SEBI Pushes for Diversified Ownership in Equity Clearing Corporations: What It Means for Investors?

Sebi, India’s market watchdog, has suggested modifications to the stock exchange-owned clearing businesses in order to diversify their ownership. Within five years, Sebi proposes to reduce exchange ownership to 15% by allocating shares to current exchange shareholders. The objective is to improve market resiliency and guarantee that clearing corporations function autonomously.

On Friday, market watchdog Sebi suggested expanding and diversifying the ownership of clearing businesses, which are currently stock exchanges’ wholly-owned subsidiaries. Clearing corporations (CCs) are indirectly subject to market pressures because Sebi regulations forbid CCs from publicly listing but permit stock exchanges, which are their parent companies, to do so.

SEBI Pushes for Diversified Ownership in Equity Clearing Corporations: What It Means for Investors?

What does this mean?

Indian stock exchanges now own a controlling ownership of at least 51 percent in clearing businesses, which are essential for trading settlements. In order to diversify ownership, SEBI suggests two options: either keeping the exchanges’ majority interest at first and then reducing it to 15%, or permitting full ownership transfer to shareholders while regulatory adjustments are being made. With sustainable fee models, these changes seek to maintain corporations’ financial independence while improving operational independence.

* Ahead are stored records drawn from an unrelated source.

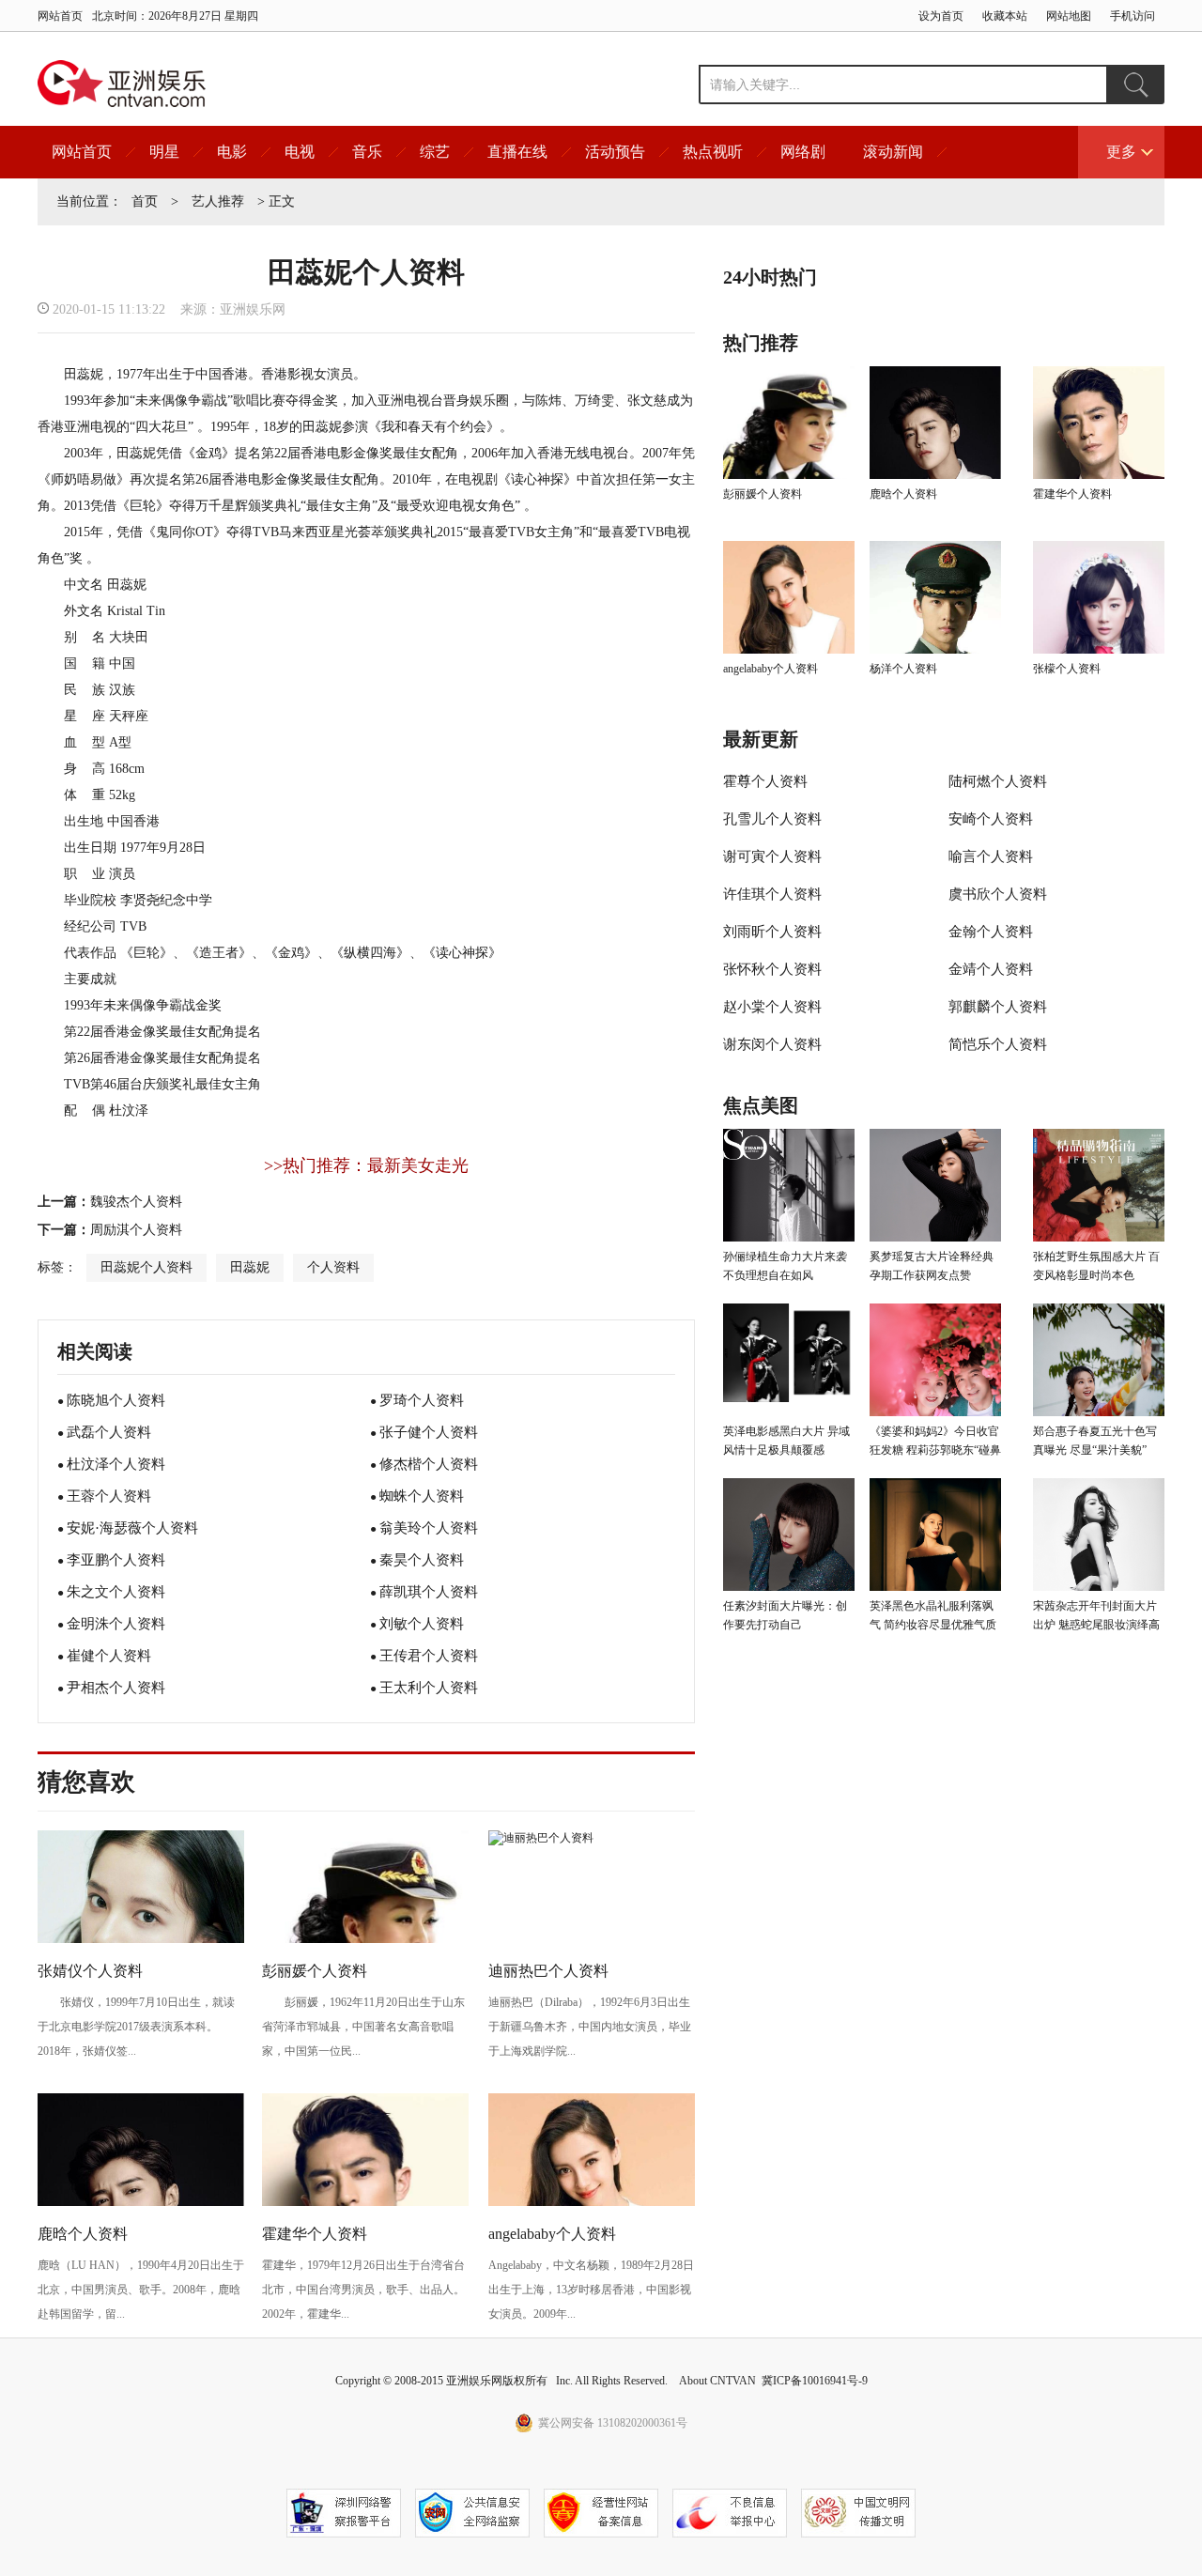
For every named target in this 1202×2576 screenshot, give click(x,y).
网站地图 (1068, 16)
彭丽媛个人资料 (314, 1971)
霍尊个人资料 (765, 781)
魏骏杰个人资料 (136, 1202)
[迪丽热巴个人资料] (540, 1837)
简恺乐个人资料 (997, 1044)
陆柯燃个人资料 (997, 781)
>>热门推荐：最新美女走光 (366, 1165)
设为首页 (940, 16)
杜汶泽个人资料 (116, 1464)
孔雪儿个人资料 (772, 818)
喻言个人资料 (990, 856)
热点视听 (713, 152)
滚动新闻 (893, 152)
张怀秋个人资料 (772, 969)
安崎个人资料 (990, 818)
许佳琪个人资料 (772, 894)
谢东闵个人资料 (772, 1044)
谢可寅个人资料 (772, 856)
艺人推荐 (218, 201)
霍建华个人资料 (314, 2234)
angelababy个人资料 (552, 2234)
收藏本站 (1004, 16)
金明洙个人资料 (116, 1623)
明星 (164, 152)
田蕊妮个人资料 (146, 1267)
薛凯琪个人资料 (428, 1591)
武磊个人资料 (109, 1432)
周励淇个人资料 (136, 1230)
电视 (300, 152)
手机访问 (1132, 16)
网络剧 (802, 152)
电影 (232, 152)
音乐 (367, 152)
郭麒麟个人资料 (997, 1006)
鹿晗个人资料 (83, 2234)
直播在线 (517, 152)
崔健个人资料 (109, 1655)
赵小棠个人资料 (772, 1006)
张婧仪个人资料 (90, 1971)
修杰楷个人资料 (428, 1464)
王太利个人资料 (428, 1687)
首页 (144, 201)
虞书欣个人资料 (997, 894)
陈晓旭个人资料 (116, 1400)
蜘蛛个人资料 (421, 1496)
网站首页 (60, 16)
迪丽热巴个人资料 (548, 1971)
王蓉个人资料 (109, 1496)
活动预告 (615, 152)
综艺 (435, 152)
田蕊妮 (250, 1267)
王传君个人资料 (428, 1655)
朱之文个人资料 (116, 1591)
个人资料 (333, 1267)
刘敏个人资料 (421, 1623)
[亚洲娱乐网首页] (122, 83)
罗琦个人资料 (421, 1400)
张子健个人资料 (428, 1432)
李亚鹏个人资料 (116, 1559)
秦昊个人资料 (421, 1559)
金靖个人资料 (990, 969)
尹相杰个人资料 (116, 1687)
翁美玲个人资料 (428, 1527)
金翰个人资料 (990, 931)
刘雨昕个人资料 (772, 931)
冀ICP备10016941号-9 (815, 2380)
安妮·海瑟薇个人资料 (132, 1527)
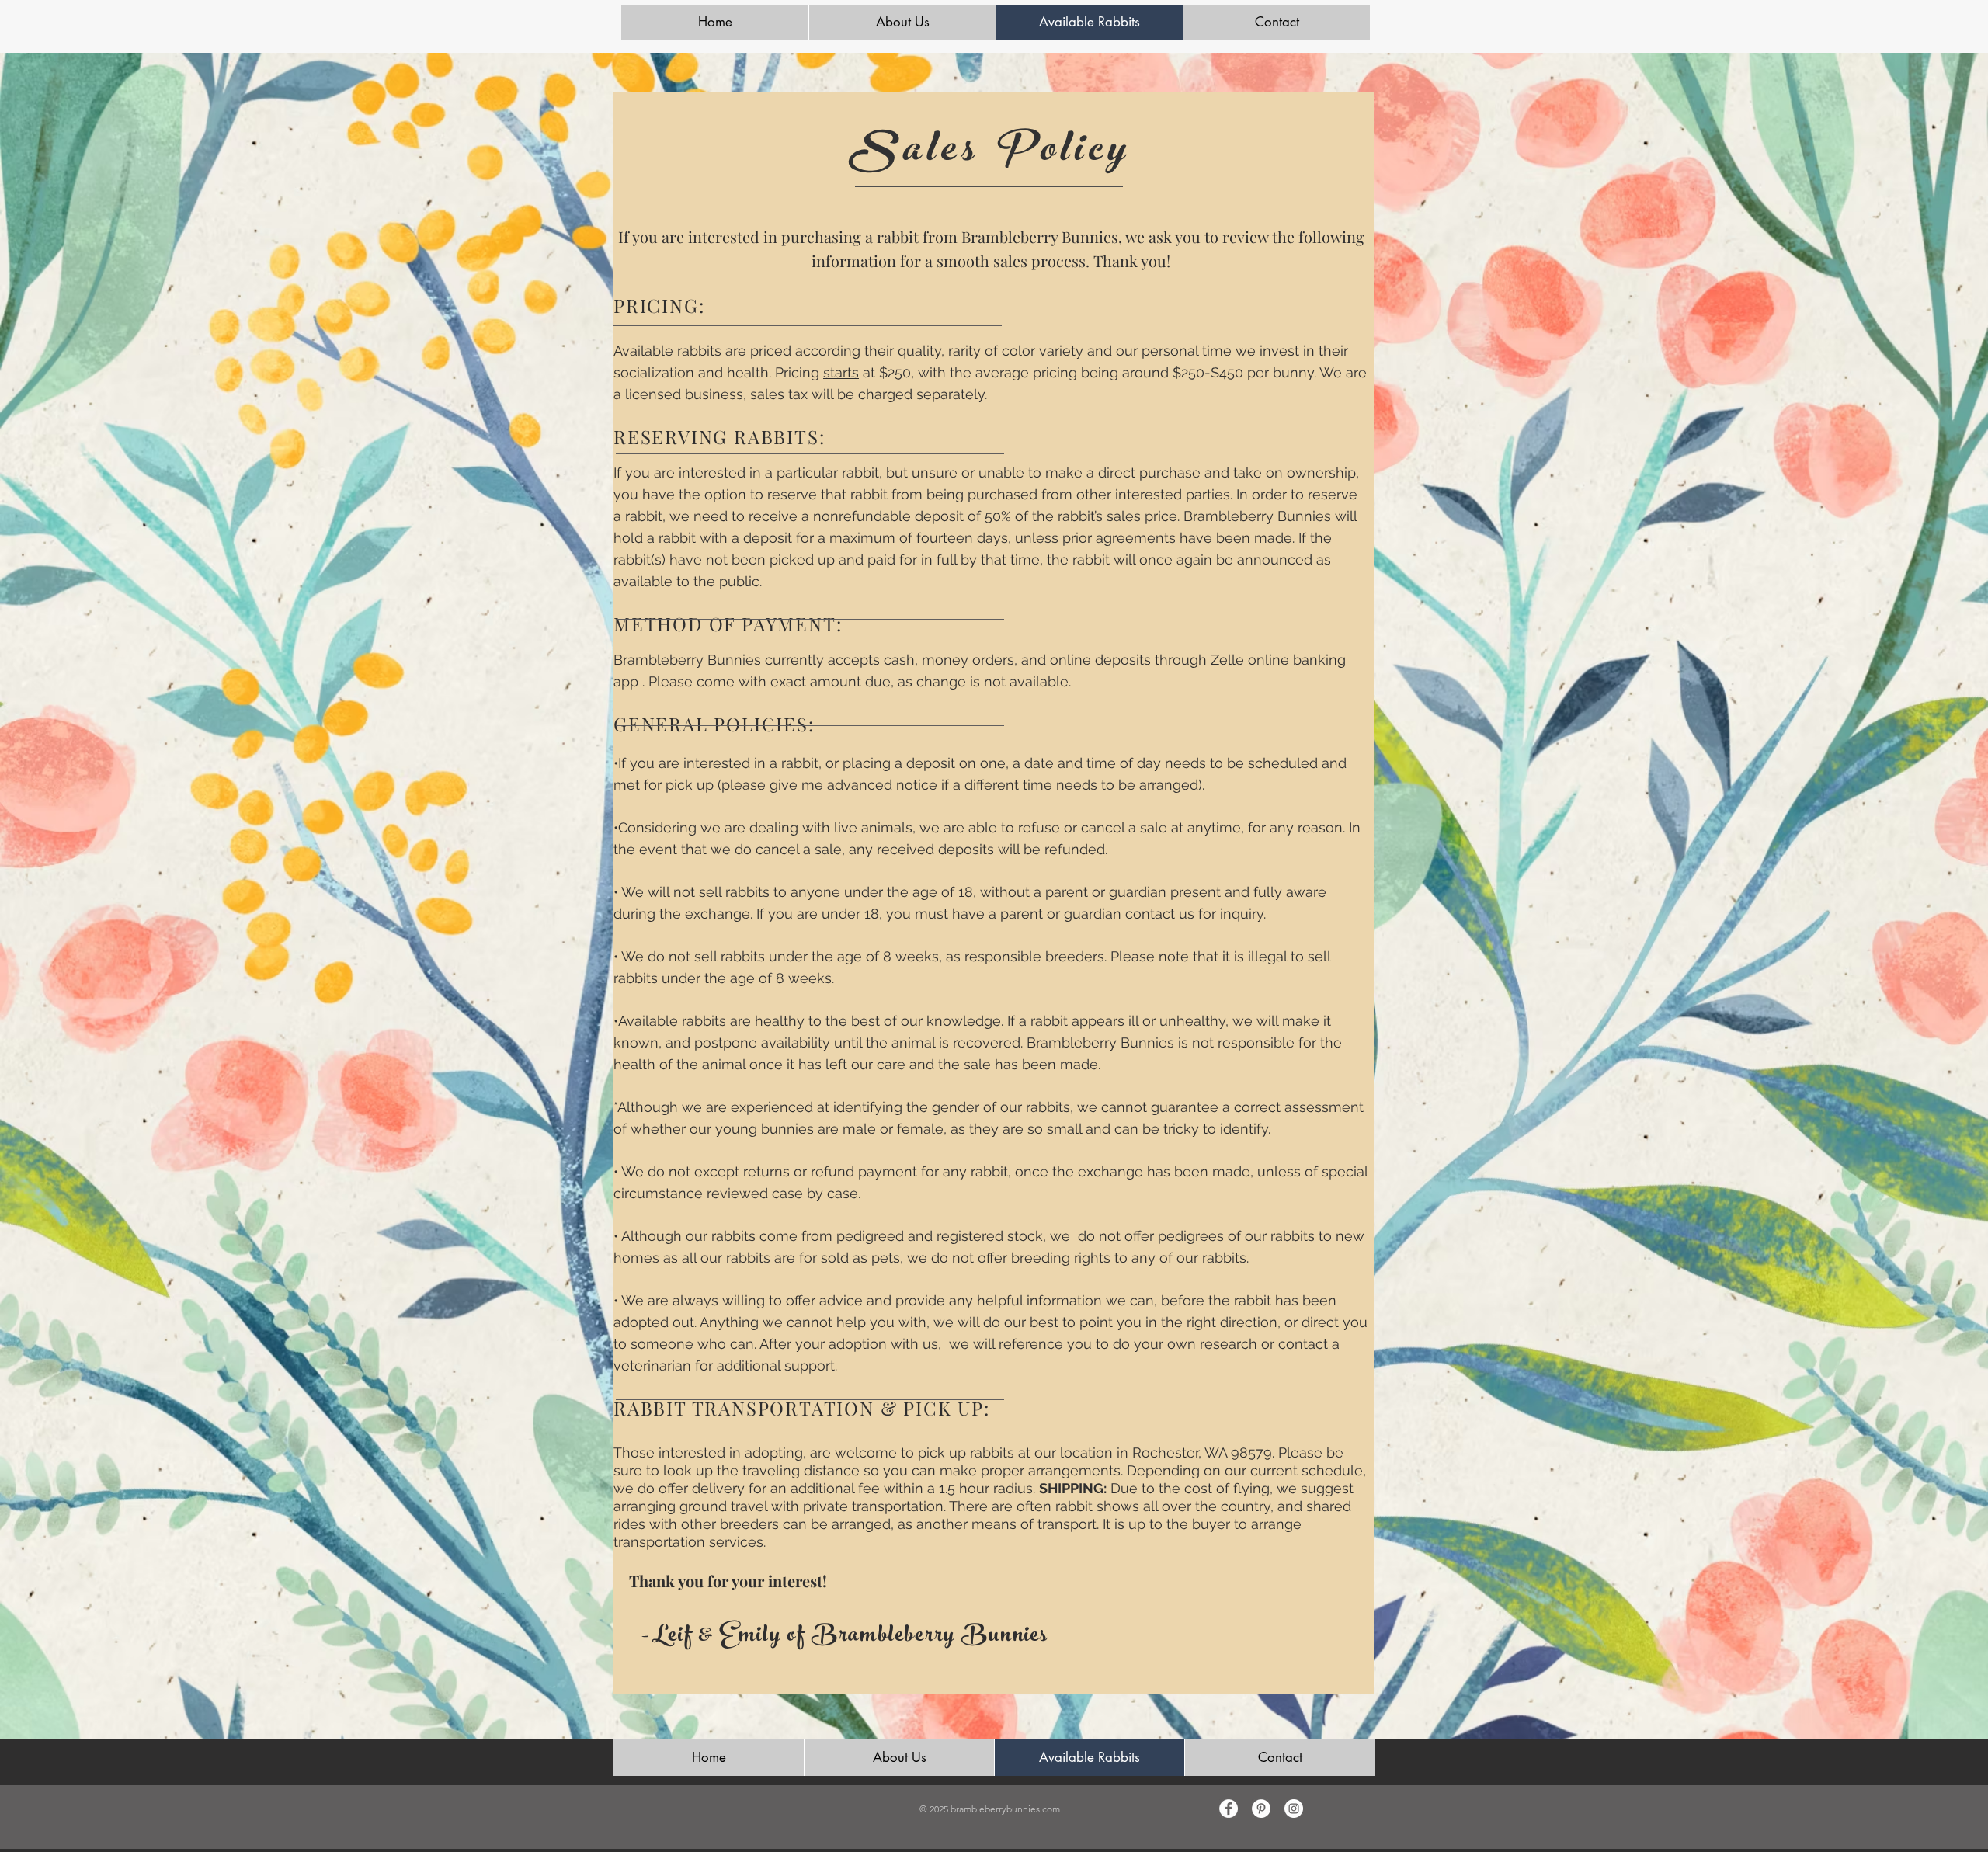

To avoid conflicts of interest and preserve market stability, SEBI, however, prefers clearing entities to stay unlisted. Before final choices are taken, stakeholders are requested to engage in a consultation period that runs until December 13, 2024.

Additionally, Sebi has suggested adjustments to CCs’ profit and dividend distribution. Nonetheless, it has insisted that CCs would not be permitted to list on exchanges, upholding the present standard that limits their listing. Additionally, the regulator has pushed for CC consolidation.